Cette dynamique du projet sera fonction de la volonté politique, des capacités d’animation des techniciens chargés de sa mise en œuvre, mais aussi de la capacité de mobilisation des acteurs locaux notamment associatifs.

Le choc des temporalités.

Tout projet de développement local doit concilier des temporalités parfois contradictoires :

-

Le temps du projet

-

Le temps des acteurs

-

Le temps de la procédure

Ces temporalités renvoient aussi à des espaces différents ce qui complexifie encore la gestion du projet et sa lisibilité.

Améliorer la vie des habitants du territoire

La finalité de tout projet de développement local reste l’amélioration de la vie quotidienne des habitants.

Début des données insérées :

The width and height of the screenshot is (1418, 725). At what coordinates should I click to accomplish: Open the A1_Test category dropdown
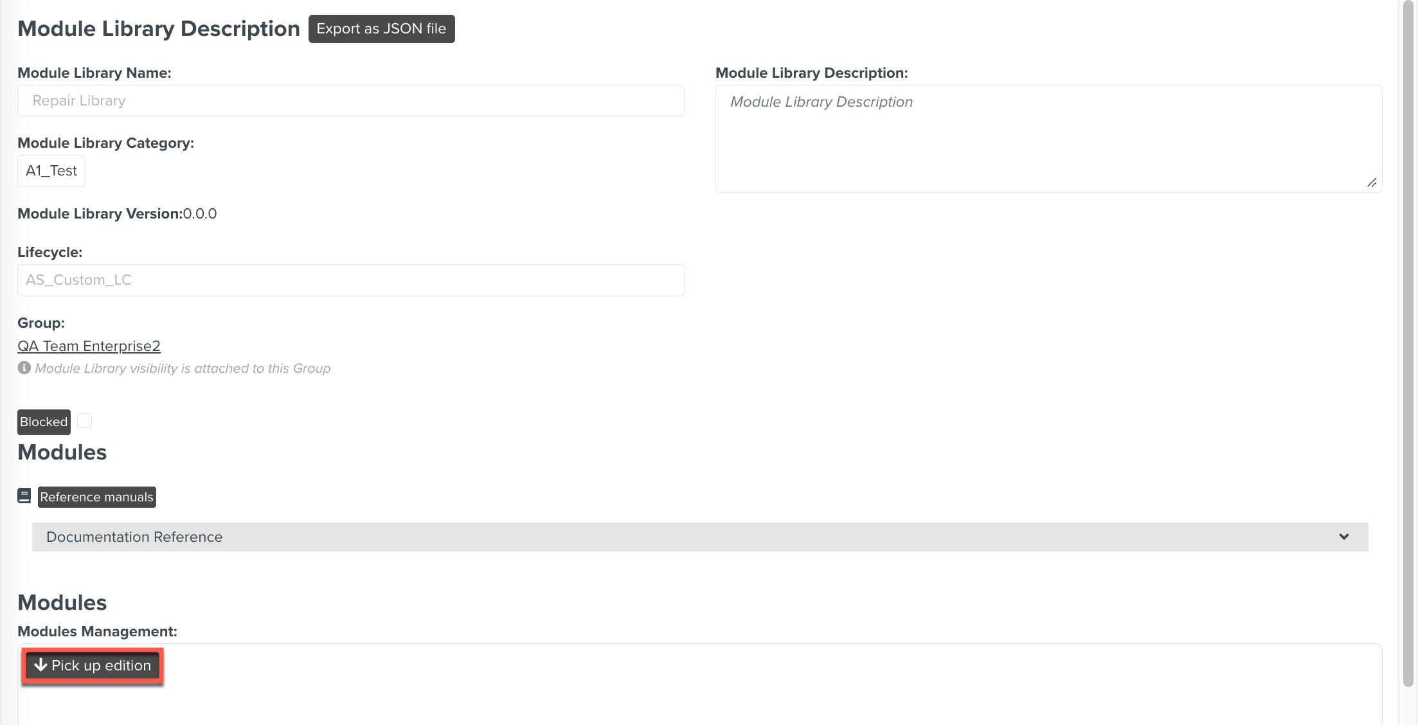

Bien entendu, l’emploi reste le souci premier des élus locaux, mais aujourd’hui, la question des services (culture, loisirs, transport, santé,…) ainsi que la prise en compte de l’environnement, sont des facteurs clés de l’attractivité et de « l'habitabilité »108 d’un territoire, qu’il s’agisse de stopper une hémorragie démographique ou d’attirer de nouveaux habitants.

Cette prise en compte d’un développement plus global est reprise dans le concept de développement durable.